@ /home with btrfs

One inevitably learns that NTFS-3G, great though it is for exchanging data with Windows users, is not *quite* well-suited to heavy workloads such as serving Bittorrent files. And when one is particularly unlucky, the result is the kind of disk corruption of the kind that results in a lot of recovered directories and files with generic names. And bogus directory entries-turned-files that point nowhere.

It’s particularly bitter-sweet when that happens when one — ok, I — was in the middle of moving the files to what I figured, as it turns out correctly, is a more stable solution: Btrfs. I might not want to have it on my root partition just yet — from past experience, running an RPM transaction on it can be rather tediously slow — but for a relatively small number of large files, it should do OK. And it did — though during one of the move operations, NTFS-3G gave up the ghost. Ah well.

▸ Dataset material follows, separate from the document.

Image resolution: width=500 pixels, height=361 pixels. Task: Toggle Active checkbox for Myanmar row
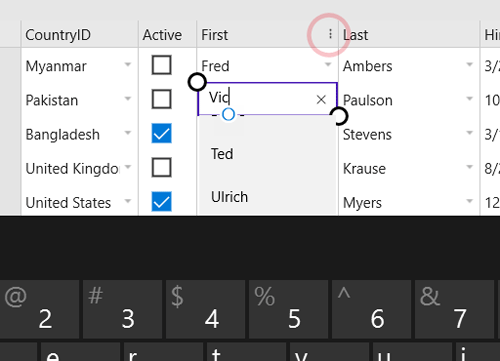pos(162,65)

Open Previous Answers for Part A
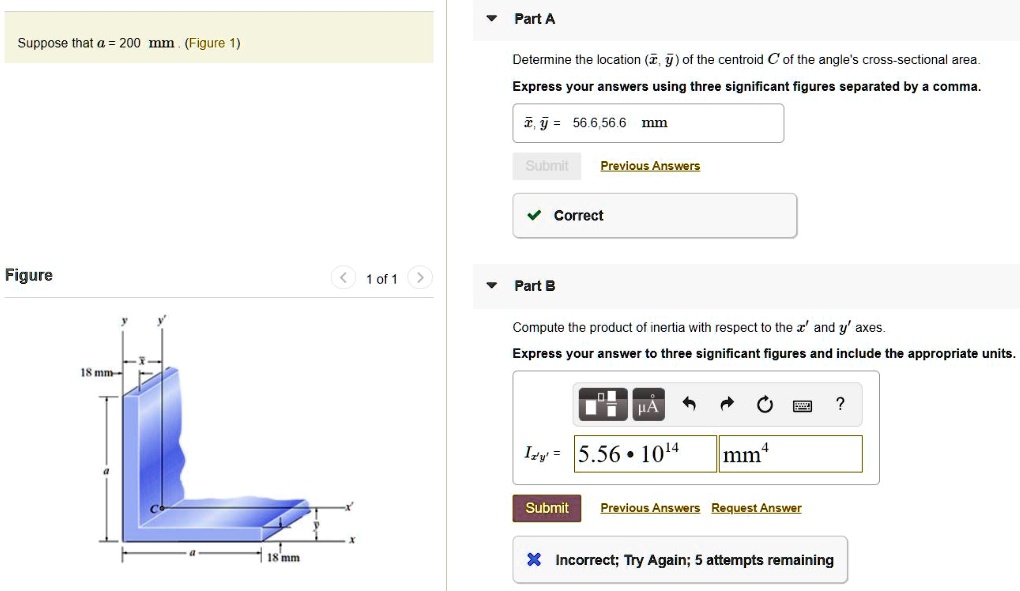pos(650,165)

Sufficiently impressed by Btrfs — seems to be holding well so far, while I’m catching up on some of the lost torrents — the next step is, of course, to run a home directory under it. Not crazy enough to put my main laptop to the test, I volunteered my netbook. Some recent Rawhide update means compositing on it is currently rather buggy — unusably flickering display with KMS, very slow without — so while I’m back on a plain GNOME desktop after having fun with the new GNOME Shell, I figured the netbook will serve as a Btrfs testbed. btrfs-convert happily converted 7G-worth of files from an ext4 partition in a couple of minutes. The conversion is even reversible, though after making sure everything is still there, I nuked the old image file. The important files are synced to the main laptop anyway (thanks, Unison!)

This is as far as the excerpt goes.